Crooked Traffic Cops Busted For Car Theft

Publication: Eurasia Daily Monitor Volume: 1 Issue: 18

On May 25, head of the Interior Ministry’s internal affairs department Konstantin Romodanovsky briefed Interior Minister Rashid Nurgaliev on the involvement of officers from the State Road Safety Inspectorate (GIBDD) in an auto-theft ring. Romodanovsky reported that as many as 100 people, including more than 10 traffic policemen, were part of the ring, which is accused of stealing expensive cars in Moscow and selling them, using documents forged with the help of GIBDD employees in Samara and other Russian regions. Gazeta reported that the ring operated in Moscow, the Moscow and Nizhegorod oblasts, Samara, Mordovia and Ryazan. Eight suspected members of the ring were identified, four of whom were arrested. Among them was Alexander Morozov, a captain from the GIBDD’s Road Patrol Service (DPS), who was arrested while trying to sell a stolen Volkswagen Golf to an undercover policeman for US$4,200. Reportedly arrested along with Morozov were his two “assistants,” whom Gazeta described as “active members of the Murmansk organized crime group.”
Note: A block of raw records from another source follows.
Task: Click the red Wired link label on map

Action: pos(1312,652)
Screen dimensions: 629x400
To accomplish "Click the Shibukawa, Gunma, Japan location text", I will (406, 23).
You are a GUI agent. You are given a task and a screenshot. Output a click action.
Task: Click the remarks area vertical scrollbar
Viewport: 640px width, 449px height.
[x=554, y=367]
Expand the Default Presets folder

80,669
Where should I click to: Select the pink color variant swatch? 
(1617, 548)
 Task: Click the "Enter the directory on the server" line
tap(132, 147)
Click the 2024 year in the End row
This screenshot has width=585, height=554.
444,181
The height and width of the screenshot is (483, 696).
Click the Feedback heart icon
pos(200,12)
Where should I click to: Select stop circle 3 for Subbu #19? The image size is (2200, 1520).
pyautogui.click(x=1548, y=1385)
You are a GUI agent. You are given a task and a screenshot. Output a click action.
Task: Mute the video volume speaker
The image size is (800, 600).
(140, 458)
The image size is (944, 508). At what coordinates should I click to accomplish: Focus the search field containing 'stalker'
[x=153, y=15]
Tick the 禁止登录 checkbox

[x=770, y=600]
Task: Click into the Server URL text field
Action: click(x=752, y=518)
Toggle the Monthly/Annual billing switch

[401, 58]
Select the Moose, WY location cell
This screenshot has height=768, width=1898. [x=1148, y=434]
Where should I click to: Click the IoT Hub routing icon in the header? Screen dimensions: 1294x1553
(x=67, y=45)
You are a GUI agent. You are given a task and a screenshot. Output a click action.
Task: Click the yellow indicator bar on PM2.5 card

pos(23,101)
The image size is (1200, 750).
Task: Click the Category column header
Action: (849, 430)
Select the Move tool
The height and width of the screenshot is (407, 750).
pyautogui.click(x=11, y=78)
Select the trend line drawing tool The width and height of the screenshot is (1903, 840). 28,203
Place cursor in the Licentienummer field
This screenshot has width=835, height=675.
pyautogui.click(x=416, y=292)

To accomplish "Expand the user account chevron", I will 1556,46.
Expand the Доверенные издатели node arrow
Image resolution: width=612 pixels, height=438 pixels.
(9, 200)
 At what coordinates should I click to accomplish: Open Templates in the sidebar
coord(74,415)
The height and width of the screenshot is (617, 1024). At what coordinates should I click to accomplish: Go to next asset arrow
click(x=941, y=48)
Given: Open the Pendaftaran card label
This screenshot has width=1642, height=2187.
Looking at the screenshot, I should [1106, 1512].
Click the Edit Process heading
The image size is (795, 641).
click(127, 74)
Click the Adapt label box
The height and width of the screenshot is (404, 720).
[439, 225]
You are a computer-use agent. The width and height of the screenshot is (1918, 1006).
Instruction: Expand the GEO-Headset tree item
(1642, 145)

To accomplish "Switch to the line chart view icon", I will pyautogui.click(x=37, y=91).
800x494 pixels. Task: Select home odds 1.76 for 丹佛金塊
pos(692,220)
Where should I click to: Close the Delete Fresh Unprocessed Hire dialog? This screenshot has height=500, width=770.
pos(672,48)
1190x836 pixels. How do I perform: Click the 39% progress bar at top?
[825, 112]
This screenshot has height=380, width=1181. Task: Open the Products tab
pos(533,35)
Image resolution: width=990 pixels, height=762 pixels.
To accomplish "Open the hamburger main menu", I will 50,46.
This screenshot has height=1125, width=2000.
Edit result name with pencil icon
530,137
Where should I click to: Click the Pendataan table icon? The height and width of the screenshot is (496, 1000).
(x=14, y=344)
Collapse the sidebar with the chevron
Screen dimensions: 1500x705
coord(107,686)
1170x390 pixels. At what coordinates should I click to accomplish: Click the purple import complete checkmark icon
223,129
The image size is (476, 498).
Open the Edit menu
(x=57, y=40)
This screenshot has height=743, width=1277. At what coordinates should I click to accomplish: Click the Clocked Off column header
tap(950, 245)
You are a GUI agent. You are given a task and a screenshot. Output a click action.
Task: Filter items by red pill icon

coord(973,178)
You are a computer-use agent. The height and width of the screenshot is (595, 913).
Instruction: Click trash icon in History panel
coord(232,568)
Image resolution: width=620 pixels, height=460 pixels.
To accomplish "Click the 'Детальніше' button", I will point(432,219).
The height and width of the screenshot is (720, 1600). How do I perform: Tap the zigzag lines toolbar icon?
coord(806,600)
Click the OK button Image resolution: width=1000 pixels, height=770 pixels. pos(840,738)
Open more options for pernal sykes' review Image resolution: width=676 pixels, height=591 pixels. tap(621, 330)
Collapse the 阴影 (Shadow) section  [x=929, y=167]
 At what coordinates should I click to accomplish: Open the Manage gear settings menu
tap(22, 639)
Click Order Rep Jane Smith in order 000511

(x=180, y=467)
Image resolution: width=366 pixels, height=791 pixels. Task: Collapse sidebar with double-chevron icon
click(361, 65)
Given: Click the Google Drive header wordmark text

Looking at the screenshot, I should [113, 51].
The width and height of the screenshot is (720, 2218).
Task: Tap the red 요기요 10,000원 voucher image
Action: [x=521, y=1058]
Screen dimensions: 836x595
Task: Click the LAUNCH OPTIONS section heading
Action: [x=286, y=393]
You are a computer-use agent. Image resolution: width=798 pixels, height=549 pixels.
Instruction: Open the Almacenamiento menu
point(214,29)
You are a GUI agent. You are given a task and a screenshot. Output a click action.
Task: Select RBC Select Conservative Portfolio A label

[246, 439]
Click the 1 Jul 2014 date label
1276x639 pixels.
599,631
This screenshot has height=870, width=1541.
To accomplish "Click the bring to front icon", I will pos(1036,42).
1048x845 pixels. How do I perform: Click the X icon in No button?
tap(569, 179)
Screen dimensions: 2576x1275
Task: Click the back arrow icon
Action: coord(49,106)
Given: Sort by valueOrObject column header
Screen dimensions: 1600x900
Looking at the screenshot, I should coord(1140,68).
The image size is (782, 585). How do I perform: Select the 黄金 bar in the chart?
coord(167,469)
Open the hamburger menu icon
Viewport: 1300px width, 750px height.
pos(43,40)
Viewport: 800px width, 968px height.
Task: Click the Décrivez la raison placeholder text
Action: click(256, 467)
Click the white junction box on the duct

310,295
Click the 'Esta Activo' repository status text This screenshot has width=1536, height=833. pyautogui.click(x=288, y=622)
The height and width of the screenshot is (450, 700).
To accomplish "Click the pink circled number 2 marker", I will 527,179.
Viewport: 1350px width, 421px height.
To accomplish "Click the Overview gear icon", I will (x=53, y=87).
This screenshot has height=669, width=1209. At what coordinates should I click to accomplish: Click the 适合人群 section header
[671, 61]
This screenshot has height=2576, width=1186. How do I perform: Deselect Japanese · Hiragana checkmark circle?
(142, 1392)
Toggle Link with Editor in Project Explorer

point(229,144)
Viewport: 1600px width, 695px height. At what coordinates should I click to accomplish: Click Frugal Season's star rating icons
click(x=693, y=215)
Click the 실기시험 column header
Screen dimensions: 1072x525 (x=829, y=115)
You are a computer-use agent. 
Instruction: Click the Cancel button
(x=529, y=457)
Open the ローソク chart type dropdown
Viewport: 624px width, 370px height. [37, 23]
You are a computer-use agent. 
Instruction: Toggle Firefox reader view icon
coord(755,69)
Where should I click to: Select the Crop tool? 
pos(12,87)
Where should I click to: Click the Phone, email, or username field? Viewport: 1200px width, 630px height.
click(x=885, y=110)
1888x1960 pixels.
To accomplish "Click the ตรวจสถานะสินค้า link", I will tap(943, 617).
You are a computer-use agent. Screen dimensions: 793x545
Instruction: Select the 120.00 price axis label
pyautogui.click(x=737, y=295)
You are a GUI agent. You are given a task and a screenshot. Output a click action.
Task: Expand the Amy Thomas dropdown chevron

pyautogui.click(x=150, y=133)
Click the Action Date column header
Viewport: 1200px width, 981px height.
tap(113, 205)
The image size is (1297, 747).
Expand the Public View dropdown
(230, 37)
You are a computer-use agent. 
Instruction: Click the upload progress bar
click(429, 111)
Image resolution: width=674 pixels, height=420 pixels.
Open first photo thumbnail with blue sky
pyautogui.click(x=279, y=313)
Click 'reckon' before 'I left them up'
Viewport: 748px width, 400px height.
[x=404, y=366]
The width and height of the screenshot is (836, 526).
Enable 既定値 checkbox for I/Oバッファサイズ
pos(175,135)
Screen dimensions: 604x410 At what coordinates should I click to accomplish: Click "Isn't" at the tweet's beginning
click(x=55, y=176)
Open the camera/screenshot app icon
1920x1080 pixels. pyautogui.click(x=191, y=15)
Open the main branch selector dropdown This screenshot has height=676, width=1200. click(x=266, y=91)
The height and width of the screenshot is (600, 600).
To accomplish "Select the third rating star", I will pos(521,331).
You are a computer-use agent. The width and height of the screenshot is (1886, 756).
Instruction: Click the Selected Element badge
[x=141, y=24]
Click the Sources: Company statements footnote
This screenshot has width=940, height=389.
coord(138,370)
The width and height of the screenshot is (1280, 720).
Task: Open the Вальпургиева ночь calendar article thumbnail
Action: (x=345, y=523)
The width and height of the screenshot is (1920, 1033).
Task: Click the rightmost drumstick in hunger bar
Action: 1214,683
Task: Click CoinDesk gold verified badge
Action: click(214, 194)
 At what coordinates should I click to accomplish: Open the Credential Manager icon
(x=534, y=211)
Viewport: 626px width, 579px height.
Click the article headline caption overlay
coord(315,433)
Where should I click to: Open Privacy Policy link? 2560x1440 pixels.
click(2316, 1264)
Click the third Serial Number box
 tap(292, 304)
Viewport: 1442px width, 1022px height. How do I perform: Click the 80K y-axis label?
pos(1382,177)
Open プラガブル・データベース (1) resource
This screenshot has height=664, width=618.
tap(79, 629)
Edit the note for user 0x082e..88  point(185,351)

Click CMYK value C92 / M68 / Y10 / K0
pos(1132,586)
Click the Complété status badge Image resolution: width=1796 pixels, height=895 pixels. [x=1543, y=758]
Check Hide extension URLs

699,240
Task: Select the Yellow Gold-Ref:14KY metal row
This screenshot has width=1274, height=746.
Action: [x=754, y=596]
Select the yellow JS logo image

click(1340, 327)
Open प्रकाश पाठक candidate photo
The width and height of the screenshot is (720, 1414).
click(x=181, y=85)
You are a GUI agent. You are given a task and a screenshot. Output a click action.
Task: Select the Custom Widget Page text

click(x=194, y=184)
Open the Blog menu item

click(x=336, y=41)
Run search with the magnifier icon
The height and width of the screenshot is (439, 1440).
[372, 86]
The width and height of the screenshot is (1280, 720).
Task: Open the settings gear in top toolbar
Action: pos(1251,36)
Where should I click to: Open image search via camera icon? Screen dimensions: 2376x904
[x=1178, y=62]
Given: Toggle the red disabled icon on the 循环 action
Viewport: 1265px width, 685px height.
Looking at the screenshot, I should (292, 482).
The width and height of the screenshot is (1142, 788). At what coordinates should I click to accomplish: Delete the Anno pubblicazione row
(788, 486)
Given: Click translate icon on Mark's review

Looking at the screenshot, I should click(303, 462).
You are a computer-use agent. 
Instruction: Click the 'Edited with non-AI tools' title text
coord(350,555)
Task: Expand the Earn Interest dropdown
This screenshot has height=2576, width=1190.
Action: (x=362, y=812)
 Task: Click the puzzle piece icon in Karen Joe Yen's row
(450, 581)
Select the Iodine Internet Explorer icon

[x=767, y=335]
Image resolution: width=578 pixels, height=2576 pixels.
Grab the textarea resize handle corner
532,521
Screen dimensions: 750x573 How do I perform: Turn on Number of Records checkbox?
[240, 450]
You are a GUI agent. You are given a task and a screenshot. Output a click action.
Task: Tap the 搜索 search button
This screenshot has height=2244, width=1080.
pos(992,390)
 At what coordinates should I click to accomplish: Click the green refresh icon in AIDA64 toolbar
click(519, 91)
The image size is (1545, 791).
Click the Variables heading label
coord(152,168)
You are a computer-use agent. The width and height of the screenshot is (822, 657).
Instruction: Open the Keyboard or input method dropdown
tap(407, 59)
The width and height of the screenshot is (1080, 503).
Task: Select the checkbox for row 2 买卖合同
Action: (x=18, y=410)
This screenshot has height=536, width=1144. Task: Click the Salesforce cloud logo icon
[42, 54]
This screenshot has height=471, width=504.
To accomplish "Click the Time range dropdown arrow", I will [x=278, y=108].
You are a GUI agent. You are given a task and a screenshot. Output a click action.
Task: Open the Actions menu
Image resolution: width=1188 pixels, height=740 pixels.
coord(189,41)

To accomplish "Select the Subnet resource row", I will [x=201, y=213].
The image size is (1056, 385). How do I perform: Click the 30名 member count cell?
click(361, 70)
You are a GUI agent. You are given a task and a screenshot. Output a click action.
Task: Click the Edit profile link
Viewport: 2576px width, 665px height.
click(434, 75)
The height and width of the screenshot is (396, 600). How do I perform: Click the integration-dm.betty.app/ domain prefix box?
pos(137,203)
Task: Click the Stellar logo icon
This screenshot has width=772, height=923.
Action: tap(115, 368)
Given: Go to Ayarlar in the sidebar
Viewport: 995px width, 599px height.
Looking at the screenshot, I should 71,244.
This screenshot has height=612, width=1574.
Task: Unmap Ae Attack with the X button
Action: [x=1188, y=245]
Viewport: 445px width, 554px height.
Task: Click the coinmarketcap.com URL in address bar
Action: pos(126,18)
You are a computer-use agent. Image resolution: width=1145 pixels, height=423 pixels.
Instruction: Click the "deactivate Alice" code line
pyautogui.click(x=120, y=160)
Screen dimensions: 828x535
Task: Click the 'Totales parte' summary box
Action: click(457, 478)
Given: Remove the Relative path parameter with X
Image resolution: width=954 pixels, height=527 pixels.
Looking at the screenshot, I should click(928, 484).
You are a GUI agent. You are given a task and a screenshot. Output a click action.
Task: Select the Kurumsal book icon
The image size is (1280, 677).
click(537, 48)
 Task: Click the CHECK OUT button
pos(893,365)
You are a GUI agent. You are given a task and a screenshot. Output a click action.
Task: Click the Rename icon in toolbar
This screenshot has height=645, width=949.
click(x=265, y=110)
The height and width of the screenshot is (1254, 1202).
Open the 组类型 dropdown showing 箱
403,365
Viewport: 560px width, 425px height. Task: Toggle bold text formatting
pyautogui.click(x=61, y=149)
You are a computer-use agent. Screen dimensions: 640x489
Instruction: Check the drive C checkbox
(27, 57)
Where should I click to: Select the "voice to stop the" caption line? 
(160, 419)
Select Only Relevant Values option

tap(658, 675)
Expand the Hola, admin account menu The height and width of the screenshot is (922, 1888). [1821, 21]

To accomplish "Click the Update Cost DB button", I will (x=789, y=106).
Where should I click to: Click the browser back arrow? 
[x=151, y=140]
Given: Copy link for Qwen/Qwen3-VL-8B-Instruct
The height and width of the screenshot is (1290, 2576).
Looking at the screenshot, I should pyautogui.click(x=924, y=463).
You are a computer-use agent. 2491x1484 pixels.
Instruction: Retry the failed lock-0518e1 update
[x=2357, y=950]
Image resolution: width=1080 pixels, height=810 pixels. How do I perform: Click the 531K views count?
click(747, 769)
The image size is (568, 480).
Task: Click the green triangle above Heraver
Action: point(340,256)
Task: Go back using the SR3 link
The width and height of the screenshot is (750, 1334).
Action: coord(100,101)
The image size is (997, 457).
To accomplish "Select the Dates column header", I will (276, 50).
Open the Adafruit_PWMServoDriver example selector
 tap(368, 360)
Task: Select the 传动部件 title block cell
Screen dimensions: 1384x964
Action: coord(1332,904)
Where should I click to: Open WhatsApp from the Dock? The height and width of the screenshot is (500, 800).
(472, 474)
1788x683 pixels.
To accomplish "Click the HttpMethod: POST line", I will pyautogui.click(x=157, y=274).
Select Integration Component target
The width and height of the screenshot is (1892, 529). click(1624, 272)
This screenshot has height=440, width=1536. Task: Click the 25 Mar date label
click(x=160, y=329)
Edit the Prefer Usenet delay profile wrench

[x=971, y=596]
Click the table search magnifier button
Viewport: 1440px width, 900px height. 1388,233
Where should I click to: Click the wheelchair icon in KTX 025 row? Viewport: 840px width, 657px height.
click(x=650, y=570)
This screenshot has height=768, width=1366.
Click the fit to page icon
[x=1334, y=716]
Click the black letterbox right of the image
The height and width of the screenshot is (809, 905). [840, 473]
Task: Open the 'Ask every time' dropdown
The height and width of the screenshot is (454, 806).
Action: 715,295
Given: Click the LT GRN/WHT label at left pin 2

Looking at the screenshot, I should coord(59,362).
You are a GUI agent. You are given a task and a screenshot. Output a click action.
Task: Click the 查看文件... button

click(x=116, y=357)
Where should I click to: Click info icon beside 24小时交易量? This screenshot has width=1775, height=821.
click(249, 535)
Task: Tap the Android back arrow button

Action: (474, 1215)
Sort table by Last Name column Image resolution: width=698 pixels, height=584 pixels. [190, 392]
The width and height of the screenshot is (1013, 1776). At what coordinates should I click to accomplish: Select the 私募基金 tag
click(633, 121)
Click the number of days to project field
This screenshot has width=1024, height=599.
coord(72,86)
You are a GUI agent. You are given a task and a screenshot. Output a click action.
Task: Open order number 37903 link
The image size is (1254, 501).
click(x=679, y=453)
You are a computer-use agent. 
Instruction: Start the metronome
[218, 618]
Another traffic police officer, Major Yuri Morozov, was questioned on May 25 at the Prosecutor General’s Office. According to Romodanovsky, 22 stolen automobiles were seized in 18 raids. Vedomosti quoted a source in the Prosecutor General’s Office as saying that nine foreign cars, including a collector’s Ferrari, were seized on May 24, along with several hundred thousand dollars and forged documents. According, investigators believe the ring sold around 365 stolen cars a year (Gazeta, Moscow Times, Vedomosti, May 26).

The Interior Ministry’s internal affairs department began investigating the auto-theft ring as part of a larger probe launched two years ago into cars stolen in Europe and sold in Russia. Nurgaliev described auto-theft as a sophisticated transnational business. “There are some groups which directly specialize in vehicle theft,” he said. “There are others that specialize in the changing and the manufacture of license plates. There are others that specialize in forging road-worthiness certificates. And there are also operations which are being conducted by members of internal affairs bodies – not only in Russia, but also in CIS and European countries.” He added: “Crime has infiltrated our own ranks. Punishment for such officers must be inevitable” (RIA Novosti, May 25; Moscow Times, May 26). In January, Nurgaliev announced the arrest of a group of officers from the Moscow GIBDD’s registration division on charges of providing forged documents for more than 1,000 luxury cars stolen in Western Europe and brought to Russia (Interfax, January 13).

State Duma Speaker Boris Gryzlov said the arrest of Captain Morozov and his confederates was a continuation of the “Operation Werewolves in Uniform,” begun last year when he was interior minister. In the course of that operation, a group of high-ranking Moscow police officers and an Emergency Situations Ministry general were arrested on charges of running an extortion racket that targeted businessmen in the Russian capital. But State Duma Deputy Viktor Pokhmelkin, who heads the Automotive Russia movement, said that while corruption in law-enforcement agencies, and especially in the GIBDD, has reached “critical mass,” “it does not look like a systematic fight against this evil has begun.” Pokhmelkin said he thought that the moves against the latest auto-theft ring were simply part of another Interior Ministry “propaganda campaign” (Vedomosti, May 26).